大人びたところもあるしそうでないところもある羽菜
「美味しかった」
ファミレスを出た時はもう暗かった。
「そうね。美味しいでしょ。まあどこの店舗もそんなに味は変わらないとは思うけどね」
そう言って、ファミレスの入ってるビル前の歩道を進みだす美羽原さん。
……美羽原さんが、「はねな」だったなんてな。
普通にテニスやったことないとか言ってたからさ、さらに思い出しにくかったじゃんかよ。
でもそのくせして思い出してほしかったみたいだしな。
なんか、めんどくささが、可愛さにもなる女の子。うん。「はねな」らしいな。
よく見たら変わってないところだらけだ。
懐かしくなりつつ、そして今日、僕はとても楽しかったことを自覚した。
「明日からもさ、卓球しにくるよ、美羽原さん」
「え、それって、卓球部に、入ってくれるってこと?」
「うん」
「ほんと? じゃあ明日は道具買いに行く?」
「あ、そうか道具ね。買わないと。ありがとう」
「ううん。あ、部の予算からは半分くらいしか出ないから、一万円くらいかかるよ」
「ええっ。いやでもそうだよな……」
テニスのラケットだって高いし。
「あとさ、は、羽菜って呼んでよ。テニススクールの時は、そ、そうだったじゃない?」
「わかった羽菜」
割とどんどんと言えそうだな、なんてったって昔は一緒にテニスをしてたんだし。
それにしても。
さっきの変わってないところだらけっていうのと矛盾してると思われそうだけど、可愛くなったな……。

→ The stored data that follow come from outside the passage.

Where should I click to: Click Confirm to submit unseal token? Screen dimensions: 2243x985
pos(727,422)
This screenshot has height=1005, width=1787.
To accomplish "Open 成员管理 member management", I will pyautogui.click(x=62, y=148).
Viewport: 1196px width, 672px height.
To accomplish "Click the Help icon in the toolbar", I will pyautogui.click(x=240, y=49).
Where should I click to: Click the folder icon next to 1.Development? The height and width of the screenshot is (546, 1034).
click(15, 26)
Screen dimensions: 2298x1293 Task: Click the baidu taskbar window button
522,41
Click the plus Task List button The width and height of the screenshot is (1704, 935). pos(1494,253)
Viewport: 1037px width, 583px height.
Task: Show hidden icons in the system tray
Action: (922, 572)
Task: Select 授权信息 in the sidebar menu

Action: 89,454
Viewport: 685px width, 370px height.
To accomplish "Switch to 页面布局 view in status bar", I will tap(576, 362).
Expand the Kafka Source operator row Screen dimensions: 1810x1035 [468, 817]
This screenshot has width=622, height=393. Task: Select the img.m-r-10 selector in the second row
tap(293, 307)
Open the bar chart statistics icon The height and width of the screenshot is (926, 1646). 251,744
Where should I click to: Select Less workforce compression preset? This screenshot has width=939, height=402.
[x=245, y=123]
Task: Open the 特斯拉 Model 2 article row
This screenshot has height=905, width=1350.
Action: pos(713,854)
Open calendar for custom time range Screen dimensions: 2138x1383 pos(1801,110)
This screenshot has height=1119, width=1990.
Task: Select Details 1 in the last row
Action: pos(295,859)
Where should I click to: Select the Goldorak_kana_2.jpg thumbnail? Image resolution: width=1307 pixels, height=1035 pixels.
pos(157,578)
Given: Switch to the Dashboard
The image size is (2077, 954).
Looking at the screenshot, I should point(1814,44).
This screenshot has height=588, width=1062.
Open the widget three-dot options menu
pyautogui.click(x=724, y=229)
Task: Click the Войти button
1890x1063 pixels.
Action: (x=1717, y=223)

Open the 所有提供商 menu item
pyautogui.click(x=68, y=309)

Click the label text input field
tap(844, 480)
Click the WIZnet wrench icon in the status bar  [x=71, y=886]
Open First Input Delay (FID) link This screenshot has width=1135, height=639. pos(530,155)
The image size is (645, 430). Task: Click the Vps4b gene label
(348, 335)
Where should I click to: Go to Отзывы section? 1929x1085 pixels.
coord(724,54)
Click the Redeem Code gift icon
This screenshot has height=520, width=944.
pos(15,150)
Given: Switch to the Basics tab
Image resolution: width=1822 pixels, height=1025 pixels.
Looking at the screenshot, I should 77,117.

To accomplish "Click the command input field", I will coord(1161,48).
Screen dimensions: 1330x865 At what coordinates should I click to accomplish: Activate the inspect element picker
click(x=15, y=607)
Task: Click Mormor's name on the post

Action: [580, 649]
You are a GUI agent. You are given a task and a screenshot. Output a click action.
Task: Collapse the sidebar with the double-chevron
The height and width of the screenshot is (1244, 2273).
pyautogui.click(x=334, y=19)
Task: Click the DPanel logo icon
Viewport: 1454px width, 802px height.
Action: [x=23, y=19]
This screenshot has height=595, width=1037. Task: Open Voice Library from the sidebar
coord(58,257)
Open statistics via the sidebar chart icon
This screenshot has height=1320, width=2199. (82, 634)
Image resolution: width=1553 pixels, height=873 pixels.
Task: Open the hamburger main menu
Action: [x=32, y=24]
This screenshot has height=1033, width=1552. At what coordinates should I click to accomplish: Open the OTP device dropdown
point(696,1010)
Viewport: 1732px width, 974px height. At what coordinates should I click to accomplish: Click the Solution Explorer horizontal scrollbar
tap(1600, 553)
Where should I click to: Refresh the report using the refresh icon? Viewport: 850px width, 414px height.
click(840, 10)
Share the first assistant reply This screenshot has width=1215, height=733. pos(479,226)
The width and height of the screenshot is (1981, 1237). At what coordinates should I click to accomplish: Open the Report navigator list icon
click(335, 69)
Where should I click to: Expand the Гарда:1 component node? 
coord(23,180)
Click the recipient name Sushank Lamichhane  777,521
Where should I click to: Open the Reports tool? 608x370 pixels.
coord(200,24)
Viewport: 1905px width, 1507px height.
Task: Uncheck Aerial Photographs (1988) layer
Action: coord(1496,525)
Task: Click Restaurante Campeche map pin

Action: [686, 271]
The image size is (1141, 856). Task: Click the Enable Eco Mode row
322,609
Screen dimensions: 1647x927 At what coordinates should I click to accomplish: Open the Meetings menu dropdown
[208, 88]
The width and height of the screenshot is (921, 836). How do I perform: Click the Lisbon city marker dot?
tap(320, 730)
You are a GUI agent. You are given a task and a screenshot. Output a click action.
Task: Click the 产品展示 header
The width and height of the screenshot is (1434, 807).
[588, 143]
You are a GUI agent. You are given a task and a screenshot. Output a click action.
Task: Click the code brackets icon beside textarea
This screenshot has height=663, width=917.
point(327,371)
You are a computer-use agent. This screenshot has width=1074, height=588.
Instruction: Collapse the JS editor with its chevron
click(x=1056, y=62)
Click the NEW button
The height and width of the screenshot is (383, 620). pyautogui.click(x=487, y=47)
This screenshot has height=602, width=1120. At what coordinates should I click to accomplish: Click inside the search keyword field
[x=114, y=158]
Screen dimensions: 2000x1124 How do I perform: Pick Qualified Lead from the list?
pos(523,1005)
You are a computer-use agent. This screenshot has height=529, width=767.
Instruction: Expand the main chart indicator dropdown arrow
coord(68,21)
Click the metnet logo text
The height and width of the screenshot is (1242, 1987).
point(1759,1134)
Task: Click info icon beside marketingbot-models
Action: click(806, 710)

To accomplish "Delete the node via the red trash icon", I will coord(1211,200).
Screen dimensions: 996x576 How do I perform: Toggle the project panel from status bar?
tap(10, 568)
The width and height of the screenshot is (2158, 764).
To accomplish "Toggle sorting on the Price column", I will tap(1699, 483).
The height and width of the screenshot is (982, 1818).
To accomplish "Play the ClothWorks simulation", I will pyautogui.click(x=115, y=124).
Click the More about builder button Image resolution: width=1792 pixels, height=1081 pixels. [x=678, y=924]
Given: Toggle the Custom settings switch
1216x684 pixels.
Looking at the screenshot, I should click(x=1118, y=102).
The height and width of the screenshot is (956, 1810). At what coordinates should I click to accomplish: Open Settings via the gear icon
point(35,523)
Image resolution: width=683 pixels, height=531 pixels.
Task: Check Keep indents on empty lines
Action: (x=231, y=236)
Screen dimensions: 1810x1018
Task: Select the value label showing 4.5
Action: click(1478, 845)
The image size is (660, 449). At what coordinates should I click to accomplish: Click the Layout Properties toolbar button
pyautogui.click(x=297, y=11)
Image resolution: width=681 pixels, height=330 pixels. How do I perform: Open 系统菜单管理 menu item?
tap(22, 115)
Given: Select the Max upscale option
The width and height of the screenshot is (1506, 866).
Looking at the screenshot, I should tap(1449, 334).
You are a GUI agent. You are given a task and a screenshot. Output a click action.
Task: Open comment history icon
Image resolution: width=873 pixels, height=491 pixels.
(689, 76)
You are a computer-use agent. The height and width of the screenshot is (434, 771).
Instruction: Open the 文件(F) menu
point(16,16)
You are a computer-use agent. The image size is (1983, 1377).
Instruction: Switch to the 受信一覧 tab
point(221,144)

可愛さのタイプが変化した、というのが一番正しいんだろう。
そりゃあ、小学生から高校生になったんだもんね。
一番変わったかもしれないなあ、と羽菜の口元(と少し胸元)を眺めていた。
「な、なに」
「あ……家まで一緒に行くよ。あそこの壁でしょ? 僕の家も近いし」
「え、いいよそれは。そもそも、ふ、二人でそんな歩かなくてももうここで別れたっていいんだからっ」
「でも暗いし、毎日あの壁を見ないと落ち着かない」
「なにそれ、壁のこと好きなの?」
「恋愛話みたいなノリで訊いて来ないでほしいなあ」
実際、壁のことは好きだけど。
ちゃんと打ったら跳ね返してくれるし。
でも。
今日の卓球は、球が返ってくるだけじゃなくて。
羽菜の笑顔や声が返ってきて。たくさん教えてくれたりもして。
思い出せばテニススクールでも、二人で笑顔でテニスをしていた気がする。
いつまでも一番下手な人用のコートでも。
だけどだんだんそんなふうにはいかなくなるって言うのは、もう知っている。
僕のテニスに関してもそうだし、あと、幼馴染の蓮花に関しても、そうなんだ。
隣の羽菜は、ちょっと僕より背が低い。
すぐ近くを、歩いている。
昔はちょうど同じくらいの身長だったかな。いや、そもそも、身長を比べようと、あんまりしてなかったかもしれない。
そんなことを考えながら、羽菜の大人びた姿を、暗い中見つめていた。